Sunan Bonang belajar agama dari
pesantren ayahnya di Ampel Denta. Setelah cukup dewasa, ia berkelana
untuk berdakwah di berbagai pelosok Pulau Jawa. Mula-mula ia berdakwah
di Kediri, yang mayoritas masyarakatnya beragama Hindu. Di sana ia
mendirikan Masjid Sangkal Daha.
Ia kemudian menetap di Bonang – desa
kecil di Lasem, Jawa Tengah -sekitar 15 kilometer timur kota Rembang. Di
desa itu ia membangun tempat pesujudan/zawiyah sekaligus pesantren yang
kini dikenal dengan nama Watu Layar. Ia kemudian dikenal pula sebagai
imam resmi pertama Kesultanan Demak, dan bahkan sempat menjadi panglima
tertinggi. Meskipun demikian, Sunan Bonang tak pernah menghentikan
kebiasaannya untuk berkelana ke daerah-daerah yang sangat sulit.
Pesan Sponsor
Ia acap berkunjung ke daerah-daerah
terpencil di Tuban, Pati, Madura maupun Pulau Bawean. Di Pulau inilah,
pada 1525 M ia meninggal. Jenazahnya dimakamkan di Tuban, di sebelah
barat Masjid Agung, setelah sempat diperebutkan oleh masyarakat Bawean
dan Tuban.
Tak seperti Sunan Giri yang lugas dalam
fikih, ajaran Sunan Bonang memadukan ajaran ahlussunnah bergaya tasawuf
dan garis salaf ortodoks. Ia menguasai ilmu fikih, usuludin, tasawuf,
seni, sastra dan arsitektur. Masyarakat juga mengenal Sunan Bonang
sebagai seorang yang piawai mencari sumber air di tempat-tempat gersang.

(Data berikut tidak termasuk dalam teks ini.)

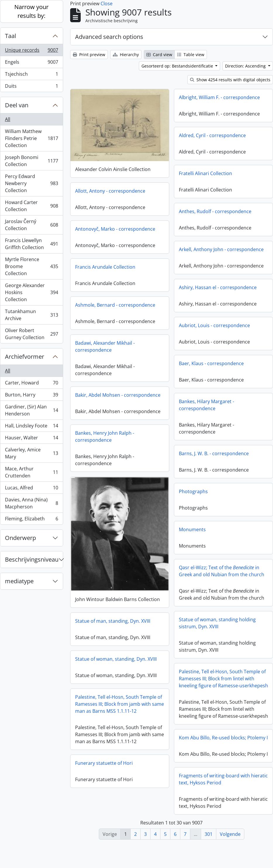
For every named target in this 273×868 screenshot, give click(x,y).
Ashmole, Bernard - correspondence (115, 305)
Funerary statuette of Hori (120, 763)
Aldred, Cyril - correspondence (212, 135)
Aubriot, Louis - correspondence (214, 325)
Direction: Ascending (246, 66)
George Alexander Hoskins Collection (31, 292)
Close (107, 3)
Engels (31, 63)
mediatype (19, 581)
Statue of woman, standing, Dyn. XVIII (132, 658)
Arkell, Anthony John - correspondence (221, 249)
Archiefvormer (25, 356)
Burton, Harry (31, 396)
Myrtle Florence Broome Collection (31, 266)
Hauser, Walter (31, 439)
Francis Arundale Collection (105, 267)
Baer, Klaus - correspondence (211, 363)
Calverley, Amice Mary (31, 453)
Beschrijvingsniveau (32, 559)
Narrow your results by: (31, 11)
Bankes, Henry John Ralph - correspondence (104, 436)
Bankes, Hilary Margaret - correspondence (207, 405)
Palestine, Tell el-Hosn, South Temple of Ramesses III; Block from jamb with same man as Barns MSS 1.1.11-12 (136, 704)
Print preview (89, 55)
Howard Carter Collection (31, 206)
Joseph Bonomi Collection (31, 161)
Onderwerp (21, 538)
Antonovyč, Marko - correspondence (115, 228)
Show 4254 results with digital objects (230, 80)
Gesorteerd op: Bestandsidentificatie (178, 66)
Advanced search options (109, 37)
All (7, 119)
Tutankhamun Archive (31, 315)
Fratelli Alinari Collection (206, 173)
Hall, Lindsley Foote (31, 427)
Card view (159, 55)
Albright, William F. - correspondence (219, 97)
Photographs (193, 491)
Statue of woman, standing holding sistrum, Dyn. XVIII (201, 623)
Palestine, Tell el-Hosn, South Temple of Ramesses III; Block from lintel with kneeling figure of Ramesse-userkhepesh (207, 678)
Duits (31, 87)
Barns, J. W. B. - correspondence (214, 453)
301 (208, 834)
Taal (10, 36)
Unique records (31, 51)
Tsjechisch (31, 75)
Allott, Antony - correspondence (110, 190)
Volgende (230, 834)
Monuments (192, 529)
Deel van (17, 105)
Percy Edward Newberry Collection (31, 183)
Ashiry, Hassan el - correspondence (218, 287)
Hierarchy (126, 55)
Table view (191, 55)
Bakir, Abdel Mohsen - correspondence (118, 395)
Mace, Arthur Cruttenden (31, 472)
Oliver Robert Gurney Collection (31, 334)
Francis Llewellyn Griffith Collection (31, 244)
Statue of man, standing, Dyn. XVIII (129, 621)
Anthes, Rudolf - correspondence (215, 211)
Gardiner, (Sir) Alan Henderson (31, 410)
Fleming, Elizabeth (31, 520)
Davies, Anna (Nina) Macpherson (31, 503)
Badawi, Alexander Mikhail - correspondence (105, 346)
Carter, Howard (31, 384)
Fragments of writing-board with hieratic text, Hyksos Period (223, 783)
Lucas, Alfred (31, 489)
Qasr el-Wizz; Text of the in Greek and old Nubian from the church (221, 571)
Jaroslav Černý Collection (31, 225)
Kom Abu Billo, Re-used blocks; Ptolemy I (207, 740)
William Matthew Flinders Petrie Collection (31, 138)
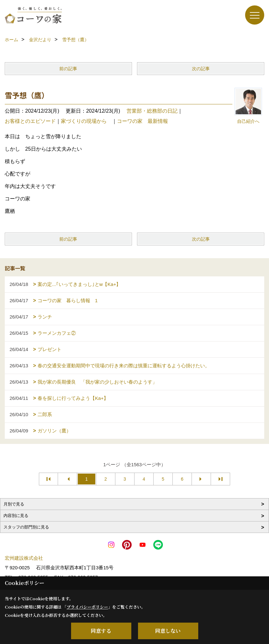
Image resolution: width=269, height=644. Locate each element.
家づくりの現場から (86, 121)
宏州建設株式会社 (24, 558)
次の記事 (201, 69)
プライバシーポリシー (87, 607)
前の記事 (68, 69)
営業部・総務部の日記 (152, 111)
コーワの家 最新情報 (142, 121)
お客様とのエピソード (30, 121)
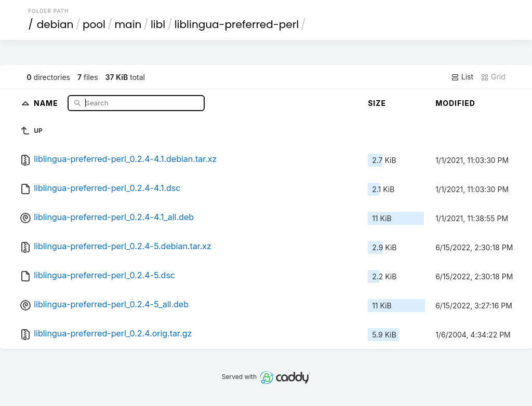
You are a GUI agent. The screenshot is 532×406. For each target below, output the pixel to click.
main (128, 24)
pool (94, 24)
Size (377, 103)
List (462, 77)
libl (158, 24)
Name (47, 102)
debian (55, 24)
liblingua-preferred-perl (236, 24)
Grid (493, 77)
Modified (455, 103)
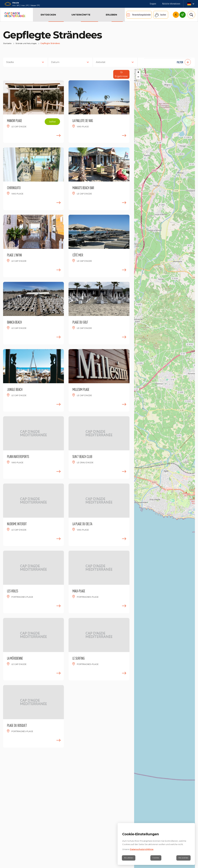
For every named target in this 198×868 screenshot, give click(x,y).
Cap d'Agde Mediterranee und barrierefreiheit (176, 15)
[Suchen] (190, 14)
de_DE (191, 4)
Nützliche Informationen (171, 4)
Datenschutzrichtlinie (142, 849)
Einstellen (156, 858)
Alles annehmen (183, 858)
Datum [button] (55, 62)
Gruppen (153, 4)
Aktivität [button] (101, 62)
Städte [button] (10, 62)
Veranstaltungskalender (142, 14)
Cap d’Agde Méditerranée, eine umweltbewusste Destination (183, 15)
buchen (163, 14)
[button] (168, 62)
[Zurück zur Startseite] (15, 14)
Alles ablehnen (129, 858)
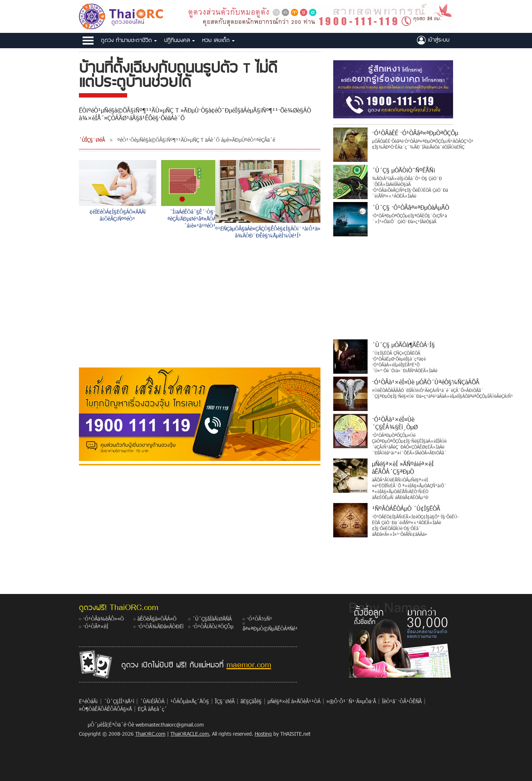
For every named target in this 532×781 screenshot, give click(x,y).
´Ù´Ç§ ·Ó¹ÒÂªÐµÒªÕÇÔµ (129, 40)
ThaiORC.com (150, 734)
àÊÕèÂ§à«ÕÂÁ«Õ (157, 618)
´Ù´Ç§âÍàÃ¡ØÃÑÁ (212, 618)
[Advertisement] (200, 305)
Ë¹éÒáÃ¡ (88, 701)
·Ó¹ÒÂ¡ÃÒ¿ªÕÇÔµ (213, 626)
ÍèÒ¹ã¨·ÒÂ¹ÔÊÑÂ (402, 701)
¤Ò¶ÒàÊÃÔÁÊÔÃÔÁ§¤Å (105, 709)
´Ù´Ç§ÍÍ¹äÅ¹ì (119, 701)
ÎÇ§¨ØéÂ (225, 701)
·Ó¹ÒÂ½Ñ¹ (259, 618)
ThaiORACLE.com (190, 734)
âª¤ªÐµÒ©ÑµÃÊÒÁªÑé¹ (270, 628)
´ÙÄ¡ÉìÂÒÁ (152, 701)
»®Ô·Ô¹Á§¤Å (179, 40)
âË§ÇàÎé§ (251, 701)
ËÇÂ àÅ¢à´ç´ (218, 40)
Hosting (263, 734)
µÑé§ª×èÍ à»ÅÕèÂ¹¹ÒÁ (294, 701)
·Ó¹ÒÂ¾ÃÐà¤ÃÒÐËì (160, 626)
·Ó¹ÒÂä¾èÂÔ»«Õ (103, 618)
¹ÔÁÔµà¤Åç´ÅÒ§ (190, 701)
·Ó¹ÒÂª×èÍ (95, 626)
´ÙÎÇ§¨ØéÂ (92, 140)
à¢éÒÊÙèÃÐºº (433, 40)
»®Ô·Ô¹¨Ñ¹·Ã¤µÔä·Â (351, 701)
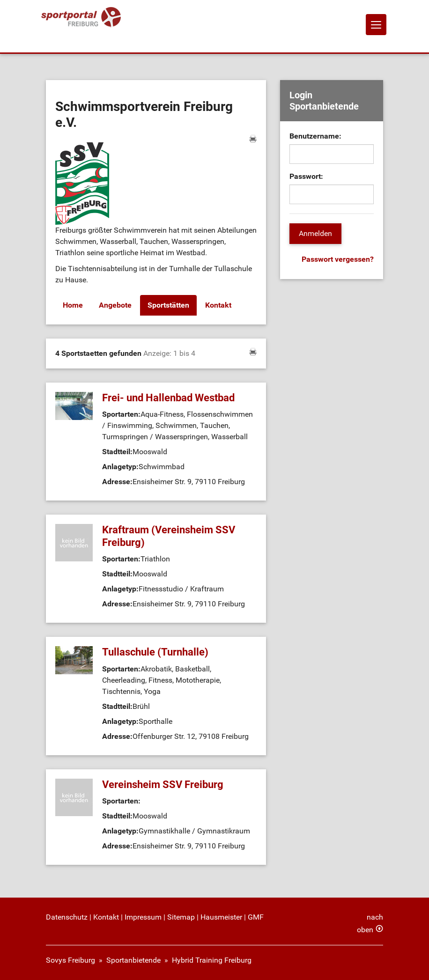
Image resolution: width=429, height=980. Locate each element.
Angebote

Ajaran Sunan Bonang berintikan pada
filsafat ‘cinta’(‘isyq). Sangat mirip dengan kecenderungan Jalalludin
Rumi. Menurut Bonang, cinta sama dengan iman, pengetahuan intuitif
(makrifat) dan kepatuhan kepada Allah SWT atau haq al yaqqin. Ajaran
tersebut disampaikannya secara populer melalui media kesenian yang
disukai masyarakat. Dalam hal ini, Sunan Bonang bahu-membahu dengan
murid utamanya, Sunan Kalijaga.
Sunan Bonang banyak melahirkan karya
sastra berupa suluk, atau tembang tamsil. Salah satunya adalah “Suluk
Wijil” yang tampak dipengaruhi kitab Al Shidiq karya Abu Sa’id Al Khayr
(wafat pada 899). Suluknya banyak menggunakan tamsil cermin, bangau atau
burung laut. Sebuah pendekatan yang juga digunakan oleh Ibnu Arabi,
Fariduddin Attar, Rumi serta Hamzah Fansuri.

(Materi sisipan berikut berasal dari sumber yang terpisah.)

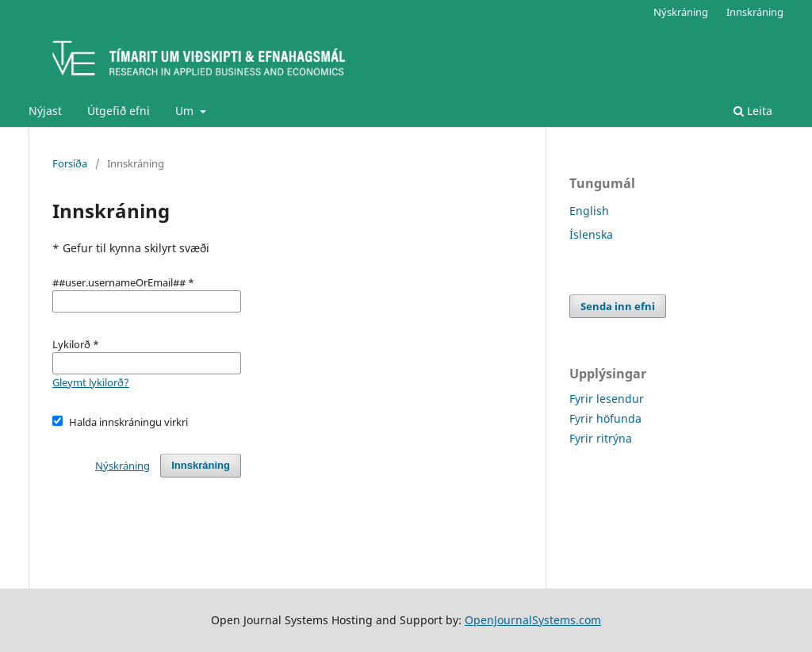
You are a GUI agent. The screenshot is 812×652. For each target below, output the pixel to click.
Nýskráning (680, 12)
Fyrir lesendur (607, 398)
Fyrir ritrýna (600, 438)
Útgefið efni (118, 110)
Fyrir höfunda (605, 418)
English (589, 210)
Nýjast (45, 110)
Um (186, 110)
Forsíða (70, 163)
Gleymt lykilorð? (90, 382)
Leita (753, 110)
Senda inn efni (618, 306)
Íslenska (591, 234)
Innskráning (755, 12)
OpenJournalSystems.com (533, 619)
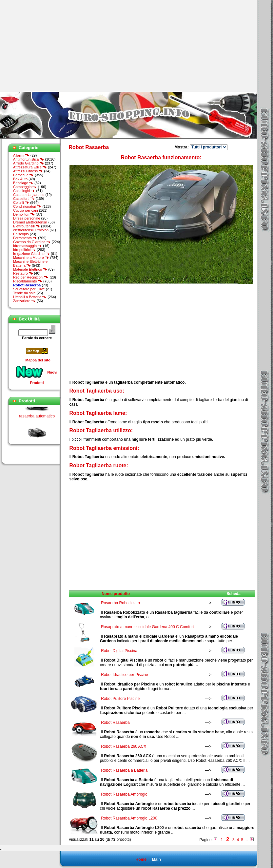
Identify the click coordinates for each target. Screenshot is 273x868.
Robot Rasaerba (115, 722)
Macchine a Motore (31, 257)
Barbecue (23, 175)
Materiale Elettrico (30, 269)
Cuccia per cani (26, 210)
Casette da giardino (29, 194)
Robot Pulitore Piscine (120, 699)
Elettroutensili (27, 226)
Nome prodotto (116, 594)
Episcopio (21, 234)
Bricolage (23, 183)
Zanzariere (24, 301)
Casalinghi (24, 191)
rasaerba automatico (37, 418)
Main (156, 860)
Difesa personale (27, 218)
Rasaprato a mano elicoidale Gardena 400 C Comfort (147, 627)
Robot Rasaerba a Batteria (124, 770)
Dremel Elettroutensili (30, 222)
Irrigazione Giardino (31, 254)
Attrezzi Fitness (28, 171)
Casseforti (24, 198)
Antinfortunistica (28, 159)
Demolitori (24, 214)
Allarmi (21, 155)
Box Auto (20, 179)
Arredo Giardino (28, 163)
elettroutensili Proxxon (31, 230)
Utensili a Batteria (30, 297)
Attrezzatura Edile (30, 167)
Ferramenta (25, 238)
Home (141, 860)
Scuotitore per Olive (29, 289)
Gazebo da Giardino (32, 242)
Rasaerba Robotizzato (120, 603)
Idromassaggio (27, 246)
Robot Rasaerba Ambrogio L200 (129, 818)
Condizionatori (27, 206)
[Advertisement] (55, 46)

Sunan Bonang juga menggubah gamelan Jawa
yang saat itu kental dengan estetika Hindu, dengan memberi nuansa baru.
Dialah yang menjadi kreator gamelan Jawa seperti sekarang, dengan
menambahkan instrumen bonang. Gubahannya ketika itu memiliki nuansa
dzikir yang mendorong kecintaan pada kehidupan transedental (alam
malakut). Tembang “Tombo Ati” adalah salah satu karya Sunan Bonang.

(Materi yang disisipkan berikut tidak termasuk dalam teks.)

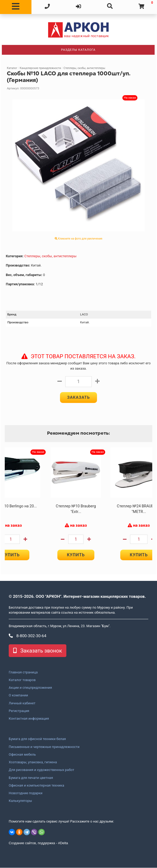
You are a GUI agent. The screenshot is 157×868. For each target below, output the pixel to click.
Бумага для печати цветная (31, 778)
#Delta (63, 843)
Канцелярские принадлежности (40, 68)
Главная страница (23, 673)
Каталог (12, 68)
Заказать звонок (37, 651)
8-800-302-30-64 (27, 636)
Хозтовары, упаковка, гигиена (33, 762)
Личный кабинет (22, 703)
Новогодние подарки (26, 793)
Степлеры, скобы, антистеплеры (84, 68)
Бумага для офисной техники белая (37, 739)
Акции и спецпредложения (30, 688)
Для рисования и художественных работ (41, 770)
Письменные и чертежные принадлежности (44, 747)
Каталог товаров (22, 680)
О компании (18, 695)
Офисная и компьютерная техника (36, 785)
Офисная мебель (22, 755)
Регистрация (19, 711)
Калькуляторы (20, 801)
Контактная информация (29, 719)
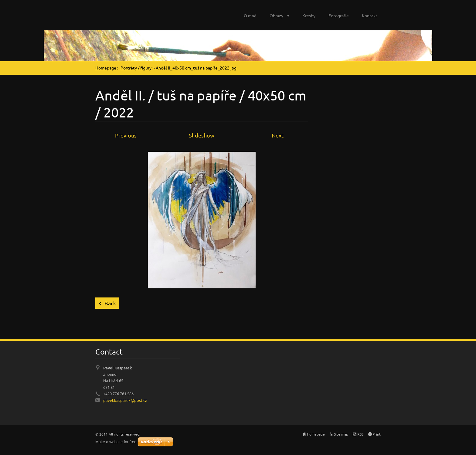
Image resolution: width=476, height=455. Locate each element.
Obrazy (276, 15)
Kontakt (369, 15)
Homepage (106, 68)
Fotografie (338, 15)
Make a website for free (116, 442)
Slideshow (202, 135)
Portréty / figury (136, 68)
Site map (341, 434)
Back (110, 303)
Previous (126, 135)
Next (277, 135)
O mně (250, 15)
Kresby (309, 15)
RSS (360, 434)
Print (376, 434)
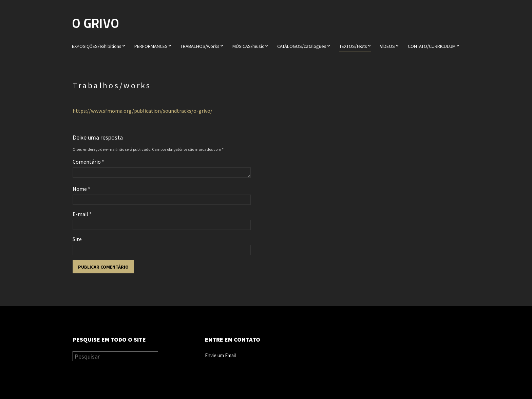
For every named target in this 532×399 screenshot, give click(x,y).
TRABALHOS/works (200, 46)
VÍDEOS (387, 46)
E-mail (82, 214)
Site (77, 239)
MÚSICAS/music (248, 46)
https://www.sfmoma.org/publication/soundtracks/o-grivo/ (142, 111)
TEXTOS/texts (353, 46)
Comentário (88, 162)
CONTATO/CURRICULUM (432, 46)
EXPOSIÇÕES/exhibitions (97, 46)
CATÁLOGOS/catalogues (302, 46)
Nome (81, 189)
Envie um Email (220, 355)
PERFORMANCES (151, 46)
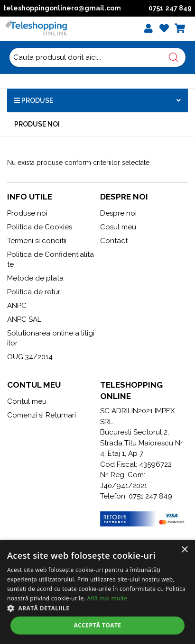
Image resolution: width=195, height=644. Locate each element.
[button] (97, 608)
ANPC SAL (24, 319)
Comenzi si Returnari (41, 415)
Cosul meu (118, 227)
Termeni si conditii (37, 241)
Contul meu (27, 401)
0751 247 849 (170, 8)
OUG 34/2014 (30, 357)
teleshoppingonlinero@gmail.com (62, 8)
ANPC (17, 306)
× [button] (184, 550)
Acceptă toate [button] (98, 625)
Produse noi (37, 124)
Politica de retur (34, 292)
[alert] (97, 592)
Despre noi (118, 213)
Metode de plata (35, 278)
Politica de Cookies (39, 227)
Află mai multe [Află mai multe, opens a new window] (107, 598)
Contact (114, 241)
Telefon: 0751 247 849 (136, 496)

Dalam pentas pewayangan, Sunan Bonang
adalah dalang yang piawai membius penontonnya. Kegemarannya adalah
menggubah lakon dan memasukkan tafsir-tafsir khas Islam. Kisah
perseteruan Pandawa-Kurawa ditafsirkan Sunan Bonang sebagai peperangan
antara nafi (peniadaan) dan ‘isbah (peneguhan).